MRC Cognition and Brain Sciences Unit, University of Cambridge, CB2 7EF Cambridge, United Kingdom.
Department of Psychology, Zuckerman Institute, Columbia University, New York, NY 10027.
Proc Natl Acad Sci U S A. 2021 Feb 23;118(8). doi: 10.1073/pnas.2011417118.
Deep neural networks provide the current best models of visual information processing in the primate brain. Drawing on work from computer vision, the most commonly used networks are pretrained on data from the ImageNet Large Scale Visual Recognition Challenge. This dataset comprises images from 1,000 categories, selected to provide a challenging testbed for automated visual object recognition systems. Moving beyond this common practice, we here introduce , a collection of >1.5 million images from 565 basic-level categories selected to better capture the distribution of objects relevant to humans. Ecoset categories were chosen to be both frequent in linguistic usage and concrete, thereby mirroring important physical objects in the world. We test the effects of training on this ecologically more valid dataset using multiple instances of two neural network architectures: AlexNet and vNet, a novel architecture designed to mimic the progressive increase in receptive field sizes along the human ventral stream. We show that training on ecoset leads to significant improvements in predicting representations in human higher-level visual cortex and perceptual judgments, surpassing the previous state of the art. Significant and highly consistent benefits are demonstrated for both architectures on two separate functional magnetic resonance imaging (fMRI) datasets and behavioral data, jointly covering responses to 1,292 visual stimuli from a wide variety of object categories. These results suggest that computational visual neuroscience may take better advantage of the deep learning framework by using image sets that reflect the human perceptual and cognitive experience. Ecoset and trained network models are openly available to the research community.
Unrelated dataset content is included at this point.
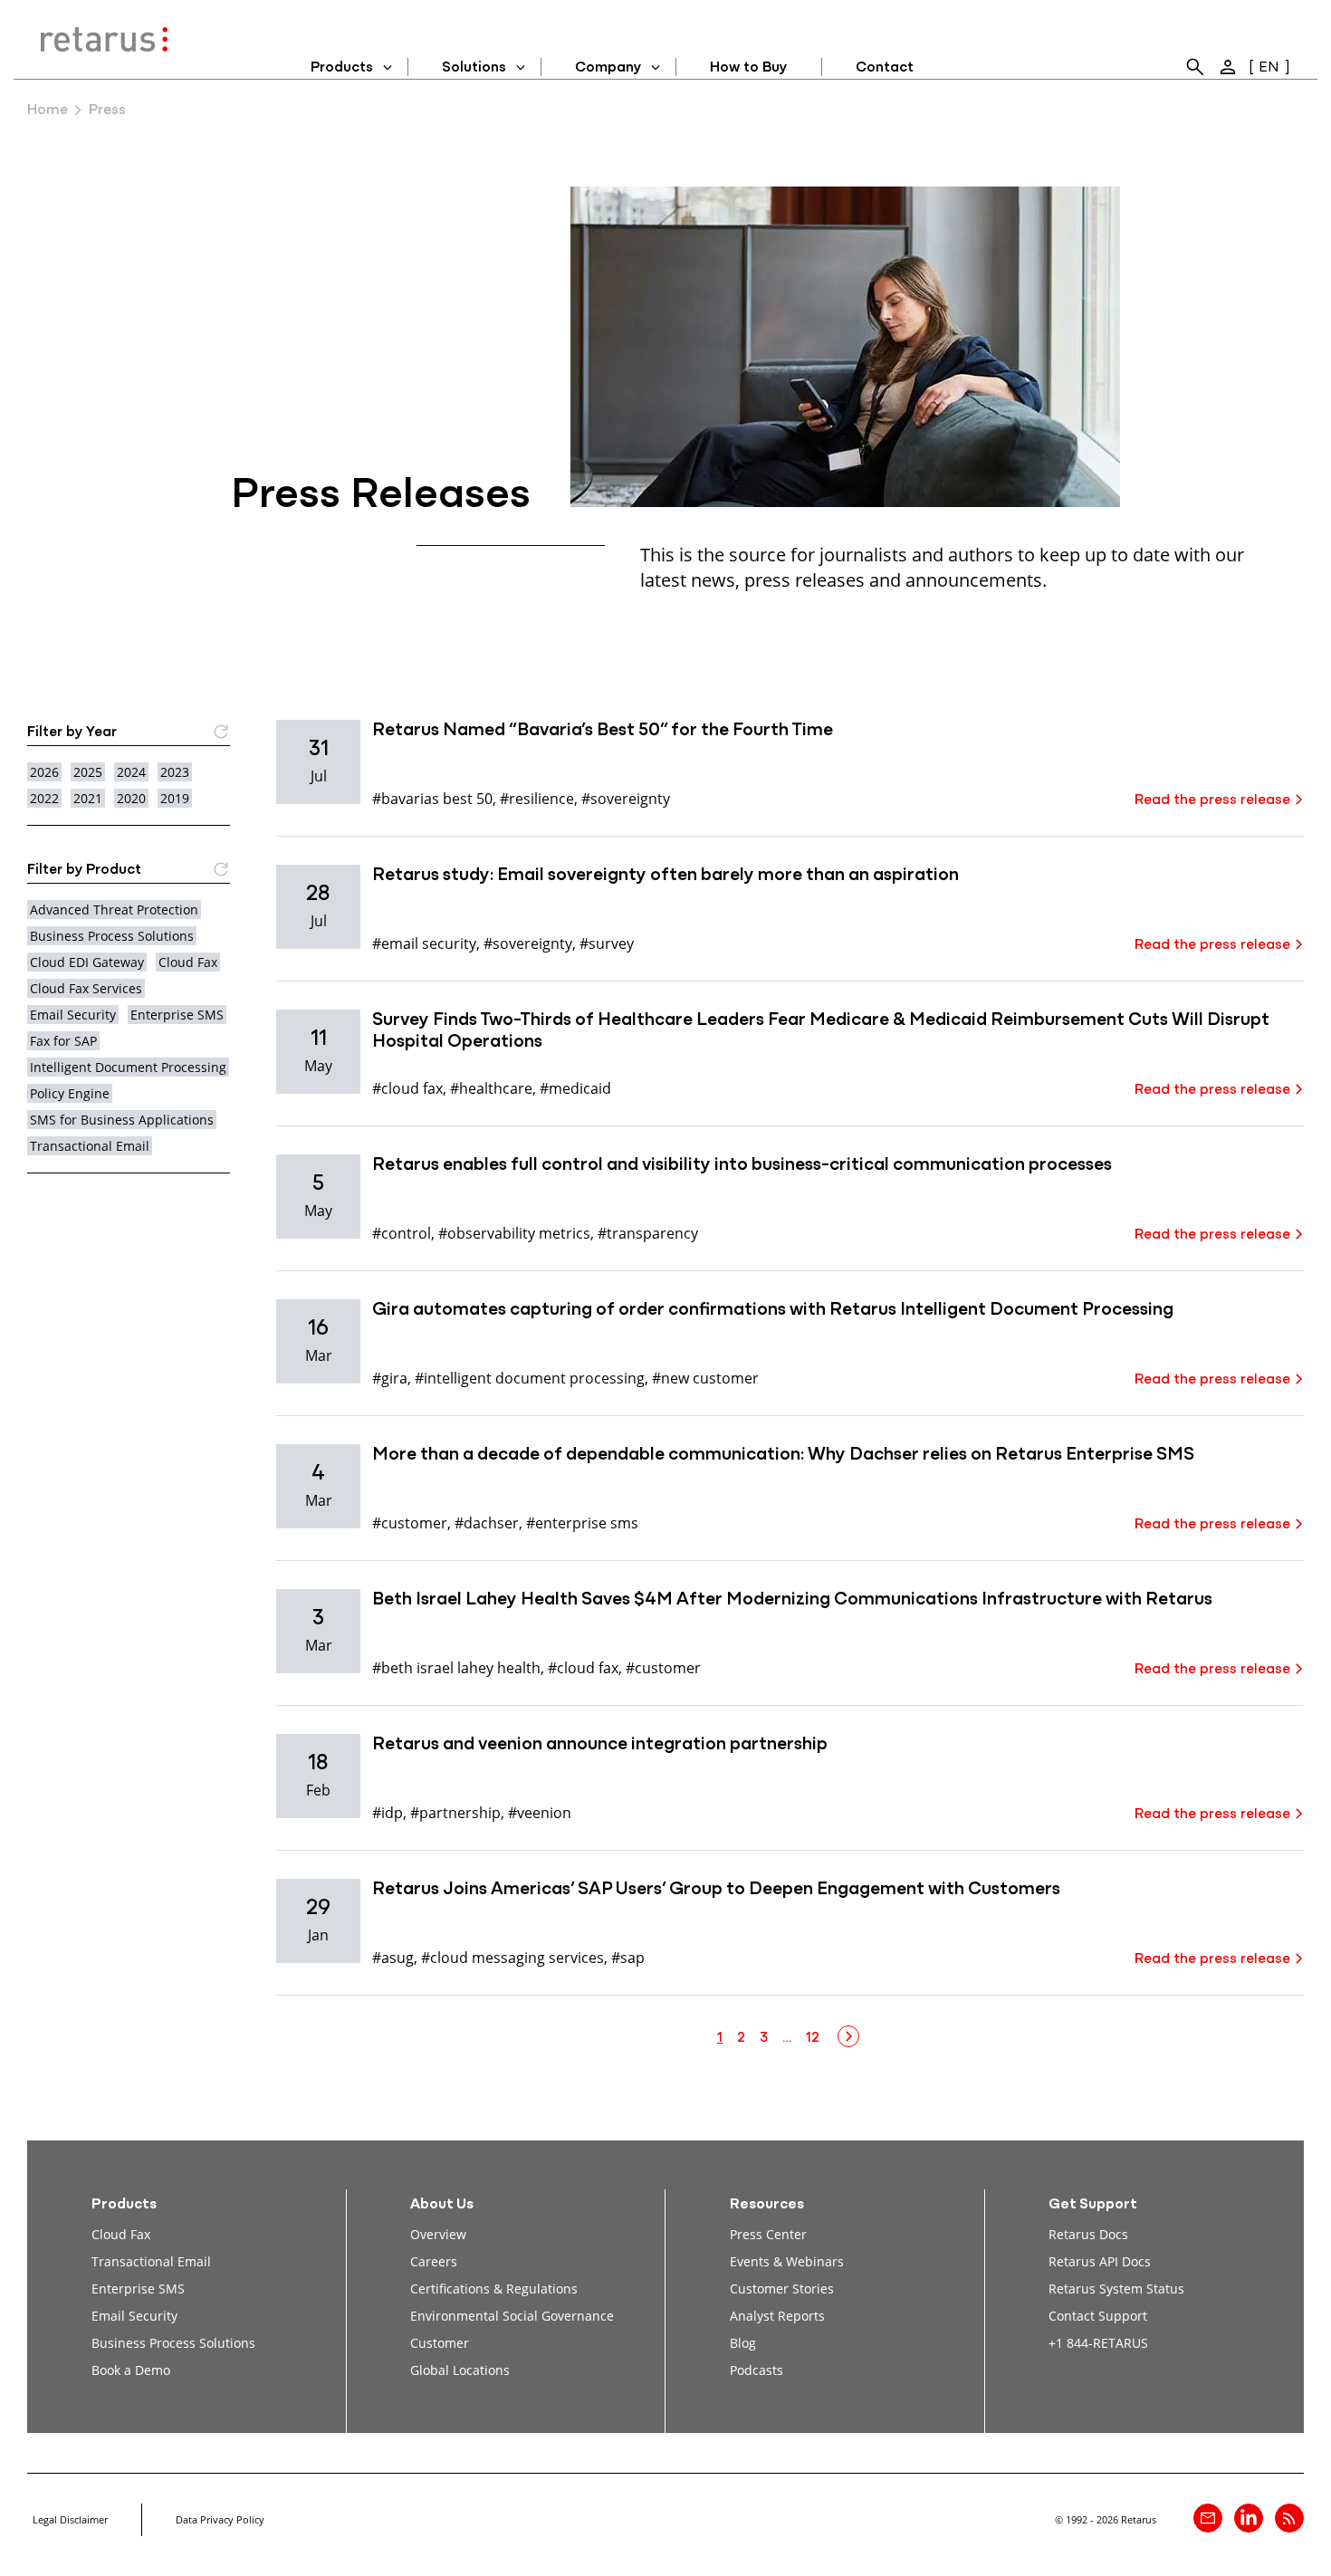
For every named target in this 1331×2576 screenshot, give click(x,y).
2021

深度神经网络提供了灵长类动物大脑中视觉信息处理的当前最佳模型。借鉴计算机视觉的研究成果,最常用的网络是在 ImageNet 大规模视觉识别挑战赛的数据上进行预训练的。该数据集包含来自 1000 个类别的图像,旨在为自动化视觉对象识别系统提供一个具有挑战性的测试平台。超越这一常见做法,我们引入了一个由超过 150 万张来自 565 个基本类别图像组成的数据集,旨在更好地捕捉与人类相关的物体分布。Ecoset 类别是根据其在语言使用中的频率和具体性来选择的,从而反映了世界上重要的物理物体。我们使用两种神经网络架构(AlexNet 和 vNet)的多个实例来测试在这个更具生态有效性的数据集上进行训练的效果,vNet 是一种新的架构,旨在模拟人类腹侧流中感受野大小的逐渐增加。我们发现,在 Ecoset 上进行训练可以显著提高对人类高级视觉皮层和感知判断的表示预测,超过了以前的艺术水平。这两种架构在两个独立的功能磁共振成像 (fMRI) 数据集和行为数据上都表现出显著和高度一致的优势,共同涵盖了来自各种物体类别的 1292 个视觉刺激的反应。这些结果表明,计算视觉神经科学可以通过使用反映人类感知和认知体验的图像集,更好地利用深度学习框架。Ecoset 和训练后的网络模型可供研究界公开使用。